What is IT Monitoring?

Overview

At Opsview, like in many other IT monitoring and Application Performance Management companies, we like to talk about the next generation of monitoring and the new features that are constantly being released and developed; from multi-tenancy and scalability through to service monitoring and dashboards, etc.

However, there is a lot of assumed knowledge that goes before each of the aforementioned items, for example the basics of what IT monitoring is and what the information provided by IT monitoring means to an organization.

The essence of IT monitoring is simple - ensure that your IT equipment is available and performing to the level expected and required to maintain your business.

In basic monitoring solutions this is often done by simply sending a ‘ping’ to the device and awaiting a response. If a response is obtained, then the user can be assured that the server or router or switch is ‘up’ and hasn’t been powered off or crashed etc. This function allows a system administrator a simple view into their IT estate, and to ensure that IT systems are available at the most basic level.

More advanced system monitoring solutions allow detailed views into the operational status of those devices, i.e.

“I know that my server is up and running, I also want to make sure that the hard drive doesn’t run out of space”. This is called a service check; checking that the hard drive is working, that the CPU isn’t 100% busy, etc. This leads us onto the hierarchical approach to monitoring.

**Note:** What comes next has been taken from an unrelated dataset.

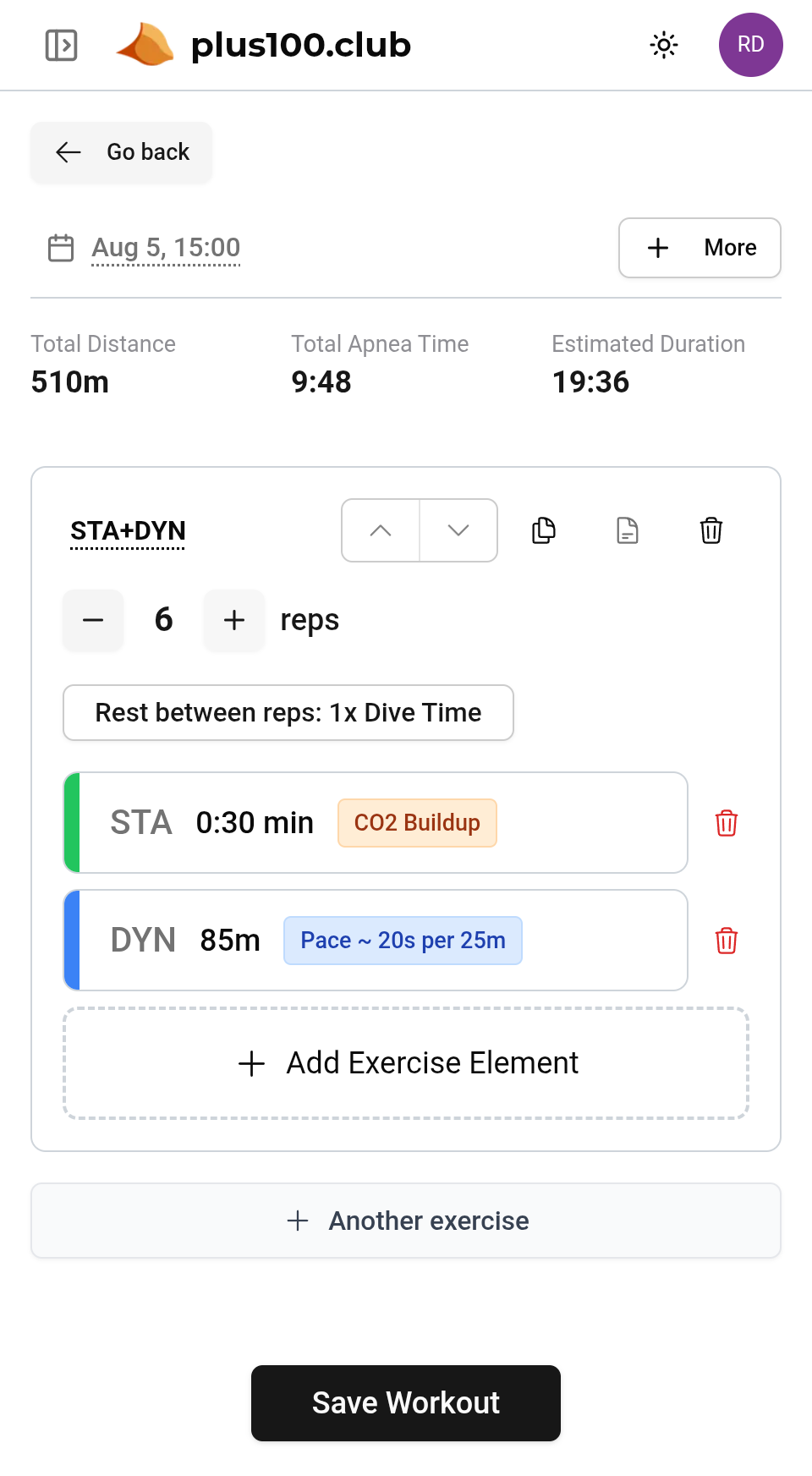Open rest between reps: 1x Dive Time setting
812x1476 pixels.
(x=288, y=712)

Monitoring Philosophy: A Hierarchical Approach

Monitoring systems have a selection of objects that fit together. In order to monitor our server’s C:/ drive, we must ﬁrst monitor our server. This is obvious. However sometimes the syntax and naming is very confusing, given that it often differs from vendor to vendor with some calling the server a “host” or a “monitor”, and some calling the C:/ drive style checks “monitors”, “service checks”, “counters”, etc. In the following paragraph, hopefully this syntax should become clearer as we step through each of the “3 layers”.

The Foundation Layer

The ﬁrst of our 3 layers is “the foundation layer”. This layer of system monitoring forms the basis of the advanced monitoring discussed later. Here we monitor our physical or virtual devices, called ‘hosts’ such as a Windows server, Linux server, Cisco router, Nokia ﬁrewall or VMware virtual machine, etc. These are often the lowest level of the ‘stack’ and we ensure they are up by pinging them.

Once conﬁgured, this allows us a view such as the image shown (below) of the hosts we have added and which ones are up or down.

The IT Monitoring Layer

Once we know the physical or virtual host is up, we want to monitor items running on them. These could be:

Linux servers: Swap space, CPU Usage, FS usage, Service running, etc.
Windows servers: Pageﬁle size, memory usage, CPU Usage, C:/ space, processes, etc. c. Network devices: throughput on interfaces, CPU load, memory, etc.
VMware/Virtualization: Datastore free, temperature checks, number of VM’s, CPU, etc.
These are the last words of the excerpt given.